12.04.2003

When you don’t look 16 anymore…

After I left my “nap” class, I went to my art history class. I did not nap in nap class, but I did in art history. I do not know why, but I just did. After class, I went to the computer lab to print out my study guide for art history. After I forgot that, I had downloaded the rebates for my hard drive. Therefore, I had forgotten that. At least I got a band-aid for my finger that I cut. I ran into Amelia from my film class. After I walked to the car and thought why not get lunch at Super Taqueria. I had a burrito and it was so good. I was stuffed. The bad part was that I parked the car only a bock away from the restaurant. That was not good. However, I got into the car and then drove to the gas station to fill up. The gallons was pretty much dead on.

I left and went to Target. I found a spot but I had trouble parking. I tried to do my best parking but that did not happen. I went in and bought chocolate. I did not buy enough apparently and so my brother will go tomorrow hopefully. I found a pair of pants! I was so happy. They were the last pair. It would be nice if I had this monkey fleece. Oh well. I thought I had it until I was out bided. I set a limit and I will not go over it. If it means I have to live without it then so be it.

I arrived home and dropped off my stuff to go buy milk. I thought why not redeem my one dollar that I won.
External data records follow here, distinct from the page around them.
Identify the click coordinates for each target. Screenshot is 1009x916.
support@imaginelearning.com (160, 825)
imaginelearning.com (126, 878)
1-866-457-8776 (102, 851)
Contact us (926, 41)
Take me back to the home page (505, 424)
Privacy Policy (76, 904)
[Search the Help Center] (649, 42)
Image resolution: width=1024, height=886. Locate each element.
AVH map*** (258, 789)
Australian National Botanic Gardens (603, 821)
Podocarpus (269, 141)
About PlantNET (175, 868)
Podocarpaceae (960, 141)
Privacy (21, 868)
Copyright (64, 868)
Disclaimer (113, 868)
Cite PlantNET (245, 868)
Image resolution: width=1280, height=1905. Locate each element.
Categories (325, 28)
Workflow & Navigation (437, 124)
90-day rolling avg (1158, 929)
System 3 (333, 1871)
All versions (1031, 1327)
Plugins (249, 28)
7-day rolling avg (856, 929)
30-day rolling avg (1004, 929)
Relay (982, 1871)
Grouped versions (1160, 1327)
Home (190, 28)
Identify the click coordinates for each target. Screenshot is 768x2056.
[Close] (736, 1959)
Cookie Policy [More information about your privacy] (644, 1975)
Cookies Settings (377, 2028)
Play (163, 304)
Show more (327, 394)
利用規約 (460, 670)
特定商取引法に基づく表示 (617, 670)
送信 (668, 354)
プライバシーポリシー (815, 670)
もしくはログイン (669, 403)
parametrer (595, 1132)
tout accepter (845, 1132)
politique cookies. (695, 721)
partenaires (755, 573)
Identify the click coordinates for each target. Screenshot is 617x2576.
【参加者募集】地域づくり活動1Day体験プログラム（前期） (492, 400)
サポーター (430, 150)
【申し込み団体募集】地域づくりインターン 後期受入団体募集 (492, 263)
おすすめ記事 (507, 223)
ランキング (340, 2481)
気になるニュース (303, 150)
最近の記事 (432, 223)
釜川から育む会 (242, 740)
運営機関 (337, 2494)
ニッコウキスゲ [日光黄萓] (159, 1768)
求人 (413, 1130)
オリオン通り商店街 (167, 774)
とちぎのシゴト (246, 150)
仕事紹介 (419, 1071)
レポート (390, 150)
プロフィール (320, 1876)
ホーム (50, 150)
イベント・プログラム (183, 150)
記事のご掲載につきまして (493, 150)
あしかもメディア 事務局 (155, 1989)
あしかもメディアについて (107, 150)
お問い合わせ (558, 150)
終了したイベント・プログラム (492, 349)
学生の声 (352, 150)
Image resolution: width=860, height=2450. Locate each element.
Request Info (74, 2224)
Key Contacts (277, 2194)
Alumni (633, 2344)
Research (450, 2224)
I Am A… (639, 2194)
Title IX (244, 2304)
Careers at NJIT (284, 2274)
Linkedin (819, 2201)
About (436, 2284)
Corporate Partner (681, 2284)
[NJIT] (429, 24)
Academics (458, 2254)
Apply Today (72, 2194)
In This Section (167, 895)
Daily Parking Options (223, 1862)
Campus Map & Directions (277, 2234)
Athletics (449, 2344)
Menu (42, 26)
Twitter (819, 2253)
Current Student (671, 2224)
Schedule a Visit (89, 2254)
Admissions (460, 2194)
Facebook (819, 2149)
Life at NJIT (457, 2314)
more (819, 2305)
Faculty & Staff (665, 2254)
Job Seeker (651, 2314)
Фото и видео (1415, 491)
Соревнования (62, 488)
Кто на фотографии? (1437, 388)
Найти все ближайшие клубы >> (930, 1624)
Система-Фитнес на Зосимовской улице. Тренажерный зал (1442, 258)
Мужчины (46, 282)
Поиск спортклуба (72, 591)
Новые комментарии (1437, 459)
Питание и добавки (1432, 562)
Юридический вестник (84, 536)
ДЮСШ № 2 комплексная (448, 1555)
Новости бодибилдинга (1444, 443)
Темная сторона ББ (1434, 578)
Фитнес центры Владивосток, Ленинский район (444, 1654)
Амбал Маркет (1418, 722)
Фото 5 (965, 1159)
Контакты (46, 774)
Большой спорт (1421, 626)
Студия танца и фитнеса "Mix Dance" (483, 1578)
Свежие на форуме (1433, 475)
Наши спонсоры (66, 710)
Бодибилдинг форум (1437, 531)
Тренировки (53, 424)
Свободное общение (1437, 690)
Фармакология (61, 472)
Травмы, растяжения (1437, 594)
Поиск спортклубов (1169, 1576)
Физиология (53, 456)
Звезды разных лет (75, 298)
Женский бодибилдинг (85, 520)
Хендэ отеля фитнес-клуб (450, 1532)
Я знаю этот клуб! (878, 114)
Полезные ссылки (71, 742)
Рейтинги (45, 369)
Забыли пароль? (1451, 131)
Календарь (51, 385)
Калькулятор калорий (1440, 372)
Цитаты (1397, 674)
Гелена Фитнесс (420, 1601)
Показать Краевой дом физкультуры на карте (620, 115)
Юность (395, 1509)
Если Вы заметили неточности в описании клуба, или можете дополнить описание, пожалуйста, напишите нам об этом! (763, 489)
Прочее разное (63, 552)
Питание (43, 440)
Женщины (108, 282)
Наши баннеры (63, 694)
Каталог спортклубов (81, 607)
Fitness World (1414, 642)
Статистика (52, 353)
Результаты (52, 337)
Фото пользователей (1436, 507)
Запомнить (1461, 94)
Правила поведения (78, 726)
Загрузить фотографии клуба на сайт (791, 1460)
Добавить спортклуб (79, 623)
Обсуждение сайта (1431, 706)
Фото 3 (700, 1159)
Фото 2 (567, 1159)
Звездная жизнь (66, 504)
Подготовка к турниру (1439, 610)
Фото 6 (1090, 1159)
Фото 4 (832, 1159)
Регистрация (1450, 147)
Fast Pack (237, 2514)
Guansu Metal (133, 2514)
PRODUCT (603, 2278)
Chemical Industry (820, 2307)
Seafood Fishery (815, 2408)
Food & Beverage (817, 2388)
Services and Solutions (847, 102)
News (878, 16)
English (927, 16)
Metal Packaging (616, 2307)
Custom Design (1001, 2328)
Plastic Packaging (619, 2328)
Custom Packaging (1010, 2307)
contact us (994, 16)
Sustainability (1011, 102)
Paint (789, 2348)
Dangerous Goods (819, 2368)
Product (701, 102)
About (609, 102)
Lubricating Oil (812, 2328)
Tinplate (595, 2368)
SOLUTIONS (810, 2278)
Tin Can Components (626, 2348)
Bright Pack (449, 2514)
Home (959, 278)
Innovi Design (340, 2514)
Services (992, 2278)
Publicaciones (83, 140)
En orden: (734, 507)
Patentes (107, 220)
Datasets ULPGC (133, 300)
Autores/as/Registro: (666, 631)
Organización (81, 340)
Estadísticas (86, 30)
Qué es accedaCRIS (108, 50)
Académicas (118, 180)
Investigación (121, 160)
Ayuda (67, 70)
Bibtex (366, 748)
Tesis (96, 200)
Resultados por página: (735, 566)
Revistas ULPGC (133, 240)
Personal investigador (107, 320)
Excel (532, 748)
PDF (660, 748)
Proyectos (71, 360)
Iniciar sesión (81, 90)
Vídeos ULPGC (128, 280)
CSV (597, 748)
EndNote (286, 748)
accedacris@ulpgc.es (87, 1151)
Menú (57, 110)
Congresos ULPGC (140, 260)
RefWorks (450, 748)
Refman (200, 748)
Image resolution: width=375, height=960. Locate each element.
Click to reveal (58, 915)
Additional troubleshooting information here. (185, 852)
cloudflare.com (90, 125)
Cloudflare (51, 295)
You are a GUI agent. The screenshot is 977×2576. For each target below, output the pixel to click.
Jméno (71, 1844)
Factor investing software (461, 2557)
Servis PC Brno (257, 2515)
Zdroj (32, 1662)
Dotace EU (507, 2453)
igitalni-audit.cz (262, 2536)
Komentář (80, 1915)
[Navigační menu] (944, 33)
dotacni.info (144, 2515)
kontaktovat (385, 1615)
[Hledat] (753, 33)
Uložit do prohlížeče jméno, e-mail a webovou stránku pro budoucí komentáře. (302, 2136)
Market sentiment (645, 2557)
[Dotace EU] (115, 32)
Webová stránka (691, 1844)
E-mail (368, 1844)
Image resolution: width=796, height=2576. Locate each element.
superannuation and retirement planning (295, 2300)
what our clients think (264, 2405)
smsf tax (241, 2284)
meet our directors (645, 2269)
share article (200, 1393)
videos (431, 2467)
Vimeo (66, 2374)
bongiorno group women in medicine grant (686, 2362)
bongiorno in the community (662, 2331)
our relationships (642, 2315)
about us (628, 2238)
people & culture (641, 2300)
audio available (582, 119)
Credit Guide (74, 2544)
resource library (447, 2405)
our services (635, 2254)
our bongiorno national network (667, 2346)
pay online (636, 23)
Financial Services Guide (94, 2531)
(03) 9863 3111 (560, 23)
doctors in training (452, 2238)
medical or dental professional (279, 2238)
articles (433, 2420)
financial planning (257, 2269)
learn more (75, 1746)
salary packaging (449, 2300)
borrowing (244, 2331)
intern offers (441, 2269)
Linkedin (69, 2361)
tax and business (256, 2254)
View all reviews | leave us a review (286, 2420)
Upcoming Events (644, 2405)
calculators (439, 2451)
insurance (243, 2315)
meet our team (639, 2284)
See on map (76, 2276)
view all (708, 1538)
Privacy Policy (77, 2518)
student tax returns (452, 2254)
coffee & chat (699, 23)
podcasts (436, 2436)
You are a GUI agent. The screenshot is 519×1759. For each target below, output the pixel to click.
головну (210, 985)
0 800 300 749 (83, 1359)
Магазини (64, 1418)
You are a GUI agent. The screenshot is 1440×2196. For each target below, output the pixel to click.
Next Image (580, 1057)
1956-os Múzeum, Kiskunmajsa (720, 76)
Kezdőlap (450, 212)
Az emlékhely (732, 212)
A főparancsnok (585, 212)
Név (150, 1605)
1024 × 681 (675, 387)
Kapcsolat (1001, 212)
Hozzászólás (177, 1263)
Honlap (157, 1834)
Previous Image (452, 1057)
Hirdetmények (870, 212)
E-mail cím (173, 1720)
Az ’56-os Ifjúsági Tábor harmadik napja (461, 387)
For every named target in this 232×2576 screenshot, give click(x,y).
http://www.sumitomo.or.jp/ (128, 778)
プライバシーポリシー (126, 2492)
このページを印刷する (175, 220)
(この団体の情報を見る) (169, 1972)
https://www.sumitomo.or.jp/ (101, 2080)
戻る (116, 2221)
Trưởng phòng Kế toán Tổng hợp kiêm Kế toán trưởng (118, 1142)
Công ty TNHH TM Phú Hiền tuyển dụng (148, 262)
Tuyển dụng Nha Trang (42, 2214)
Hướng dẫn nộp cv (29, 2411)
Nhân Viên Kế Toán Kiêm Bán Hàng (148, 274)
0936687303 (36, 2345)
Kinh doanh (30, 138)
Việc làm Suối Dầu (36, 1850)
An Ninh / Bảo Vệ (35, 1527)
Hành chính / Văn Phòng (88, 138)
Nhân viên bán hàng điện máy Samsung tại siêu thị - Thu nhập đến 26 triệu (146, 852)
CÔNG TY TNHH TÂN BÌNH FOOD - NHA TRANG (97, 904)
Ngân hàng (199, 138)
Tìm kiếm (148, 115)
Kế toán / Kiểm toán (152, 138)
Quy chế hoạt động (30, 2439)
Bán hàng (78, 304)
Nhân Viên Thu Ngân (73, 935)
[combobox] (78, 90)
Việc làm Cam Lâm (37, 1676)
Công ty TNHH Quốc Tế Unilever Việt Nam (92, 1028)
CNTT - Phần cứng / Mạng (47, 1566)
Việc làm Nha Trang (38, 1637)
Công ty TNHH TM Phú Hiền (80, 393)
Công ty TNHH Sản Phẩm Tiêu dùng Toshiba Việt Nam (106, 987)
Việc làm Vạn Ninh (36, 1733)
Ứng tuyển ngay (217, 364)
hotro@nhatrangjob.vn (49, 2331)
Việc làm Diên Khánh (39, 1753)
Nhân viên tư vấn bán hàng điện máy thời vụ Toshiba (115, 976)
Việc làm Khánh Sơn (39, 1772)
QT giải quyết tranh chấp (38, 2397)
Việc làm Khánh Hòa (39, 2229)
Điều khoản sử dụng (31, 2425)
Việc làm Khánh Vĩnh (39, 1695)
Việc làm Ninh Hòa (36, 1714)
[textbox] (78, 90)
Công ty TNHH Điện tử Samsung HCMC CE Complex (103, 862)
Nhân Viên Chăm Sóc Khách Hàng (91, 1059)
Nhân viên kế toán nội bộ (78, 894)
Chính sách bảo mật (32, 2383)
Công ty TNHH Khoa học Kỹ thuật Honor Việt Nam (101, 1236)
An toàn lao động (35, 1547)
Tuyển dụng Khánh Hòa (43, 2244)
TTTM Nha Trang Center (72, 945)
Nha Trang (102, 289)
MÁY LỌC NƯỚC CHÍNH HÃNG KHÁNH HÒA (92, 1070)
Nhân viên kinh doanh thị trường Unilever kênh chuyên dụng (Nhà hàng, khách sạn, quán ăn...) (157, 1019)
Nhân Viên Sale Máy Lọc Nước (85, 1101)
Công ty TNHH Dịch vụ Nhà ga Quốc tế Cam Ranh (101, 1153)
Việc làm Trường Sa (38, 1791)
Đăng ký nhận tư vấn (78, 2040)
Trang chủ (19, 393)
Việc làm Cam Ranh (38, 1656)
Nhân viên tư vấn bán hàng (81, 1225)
I forgot to make a copy but I have my dollar. I should probably label the money on my bulletin board or I will forget. I had to think why there was $15.00 was there and then I thought of Las Vegas. When I went in with my ticket (I had my I.D. just incase) and when they check that means you look at least 18. I look 18! I never thought I would. I guess school has sucked the life out of me making me age.

I walked all the way down to buy milk. I said forget the car. I will walk six blocks for a gallon of milk. I walked down and I walked up. I notice in the store that they had marmalade. I miss that. I loved putting that on my toast. Too bad at my house there is not bread otherwise I would have bought the jar of marmalade. Let us just face it. I am old, I do not have money, and I do not have a boyfriend. (That is a saying in Chinese.) Am I dressing anyone else?